Most of the critics have focused on a couple of relatively minor, alleged mistakes attributed to Oren, like the timing of the arrival of the Israeli medical team in Haiti after its devastating earthquake. (Oren said Obama did not cite Israel as one of the countries lending emergency aid; detractors noted Obama spoke the day before the Israelis arrived on the scene; Oren supporters respond that the White House knew help was on the way; etc.)
The implication seems to be that if Oren, a noted historian, made an error, his credibility is suspect and his central thesis is undermined.
That thesis is two-fold and compelling; let the critics address it directly. First, that the White House has chosen to pressure Israel on the Palestinian issue, consistently and insistently, while giving the Palestinian Authority a pass. And, even more importantly, that Obama has been so committed to finding a diplomatic solution to the Iranian nuclear threat that he has jeopardized Israel’s security, underscored by conducting secret talks with the Iranians and not informing America’s most vital and vulnerable ally in the region.

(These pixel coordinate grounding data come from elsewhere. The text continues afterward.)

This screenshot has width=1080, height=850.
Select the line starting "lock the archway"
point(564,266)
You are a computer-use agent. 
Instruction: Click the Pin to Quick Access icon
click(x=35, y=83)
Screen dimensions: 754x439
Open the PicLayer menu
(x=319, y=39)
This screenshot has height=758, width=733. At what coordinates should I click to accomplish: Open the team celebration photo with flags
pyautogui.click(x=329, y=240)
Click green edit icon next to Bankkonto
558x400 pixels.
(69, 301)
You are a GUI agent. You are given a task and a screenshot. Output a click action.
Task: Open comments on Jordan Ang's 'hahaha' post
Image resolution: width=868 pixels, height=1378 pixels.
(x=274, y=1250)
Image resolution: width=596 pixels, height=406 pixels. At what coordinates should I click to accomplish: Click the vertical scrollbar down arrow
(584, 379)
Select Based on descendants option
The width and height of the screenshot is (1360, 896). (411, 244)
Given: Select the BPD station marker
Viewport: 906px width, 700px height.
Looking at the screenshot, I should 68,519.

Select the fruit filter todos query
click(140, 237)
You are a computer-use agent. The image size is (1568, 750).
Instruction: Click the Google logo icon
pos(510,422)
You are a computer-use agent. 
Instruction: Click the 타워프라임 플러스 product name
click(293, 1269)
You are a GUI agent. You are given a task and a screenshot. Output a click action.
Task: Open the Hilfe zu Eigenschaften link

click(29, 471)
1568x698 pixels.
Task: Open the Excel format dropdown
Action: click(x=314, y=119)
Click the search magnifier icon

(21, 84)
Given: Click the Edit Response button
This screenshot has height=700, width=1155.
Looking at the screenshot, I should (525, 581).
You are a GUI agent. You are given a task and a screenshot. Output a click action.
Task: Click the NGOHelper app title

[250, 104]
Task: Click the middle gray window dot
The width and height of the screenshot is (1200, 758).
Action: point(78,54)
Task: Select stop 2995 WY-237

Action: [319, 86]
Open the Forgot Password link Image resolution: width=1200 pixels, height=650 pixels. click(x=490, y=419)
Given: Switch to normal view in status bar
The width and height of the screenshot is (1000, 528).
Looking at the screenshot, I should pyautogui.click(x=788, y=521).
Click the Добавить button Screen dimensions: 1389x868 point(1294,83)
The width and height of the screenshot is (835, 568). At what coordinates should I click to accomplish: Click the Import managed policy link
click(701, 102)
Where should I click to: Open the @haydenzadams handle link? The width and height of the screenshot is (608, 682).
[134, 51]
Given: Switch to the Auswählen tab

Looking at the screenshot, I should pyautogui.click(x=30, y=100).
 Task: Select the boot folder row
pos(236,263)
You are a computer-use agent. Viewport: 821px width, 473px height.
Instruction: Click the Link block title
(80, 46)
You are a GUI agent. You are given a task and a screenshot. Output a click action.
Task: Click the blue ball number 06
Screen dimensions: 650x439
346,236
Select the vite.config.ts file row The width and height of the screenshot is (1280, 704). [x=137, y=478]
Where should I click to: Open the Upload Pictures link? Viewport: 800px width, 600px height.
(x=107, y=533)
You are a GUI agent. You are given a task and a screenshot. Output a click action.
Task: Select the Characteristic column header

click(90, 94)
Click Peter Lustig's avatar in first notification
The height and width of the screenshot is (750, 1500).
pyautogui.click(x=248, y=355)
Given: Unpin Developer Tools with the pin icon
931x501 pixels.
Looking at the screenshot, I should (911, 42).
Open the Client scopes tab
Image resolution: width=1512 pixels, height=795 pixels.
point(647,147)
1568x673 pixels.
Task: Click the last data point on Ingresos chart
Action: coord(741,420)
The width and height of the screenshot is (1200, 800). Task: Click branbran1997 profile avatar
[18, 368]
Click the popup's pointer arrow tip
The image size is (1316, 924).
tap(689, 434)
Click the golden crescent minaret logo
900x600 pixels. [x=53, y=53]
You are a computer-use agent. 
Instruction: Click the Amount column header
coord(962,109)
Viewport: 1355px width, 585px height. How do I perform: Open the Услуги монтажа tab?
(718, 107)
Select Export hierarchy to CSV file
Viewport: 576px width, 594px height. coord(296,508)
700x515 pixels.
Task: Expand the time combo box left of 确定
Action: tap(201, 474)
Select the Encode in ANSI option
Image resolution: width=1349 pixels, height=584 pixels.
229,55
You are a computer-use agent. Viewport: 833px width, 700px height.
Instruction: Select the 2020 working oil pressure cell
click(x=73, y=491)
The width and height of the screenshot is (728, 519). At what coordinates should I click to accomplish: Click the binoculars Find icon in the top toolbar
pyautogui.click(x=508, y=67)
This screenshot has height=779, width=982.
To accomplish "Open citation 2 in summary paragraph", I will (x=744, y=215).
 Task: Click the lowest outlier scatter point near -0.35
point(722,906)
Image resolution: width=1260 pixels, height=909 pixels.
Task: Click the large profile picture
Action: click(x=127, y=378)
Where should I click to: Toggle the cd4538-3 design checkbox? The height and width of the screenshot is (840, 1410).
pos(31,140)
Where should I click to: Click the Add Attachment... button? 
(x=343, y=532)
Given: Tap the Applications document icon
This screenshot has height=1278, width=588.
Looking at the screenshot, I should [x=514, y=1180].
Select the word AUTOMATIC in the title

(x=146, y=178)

It is on those points that a serious debate about the merits of the book should be held.
“Ally” was slated for publication in September, but as a result of the author’s urging that it come out before the final deadline of the critical nuclear talks with Iran, it was published on June 23.
Oren had hoped that his book, with what he calls its “difficult truths” about the administration’s weakness in dealing with Iran, might play a role in preventing the “bad deal” of which Israelis are so fearful. Not unexpectedly, though, it has bolstered critics of the deal and been dismissed by supporters of it — another painful example of Oren’s “journey across the American-Israeli divide.”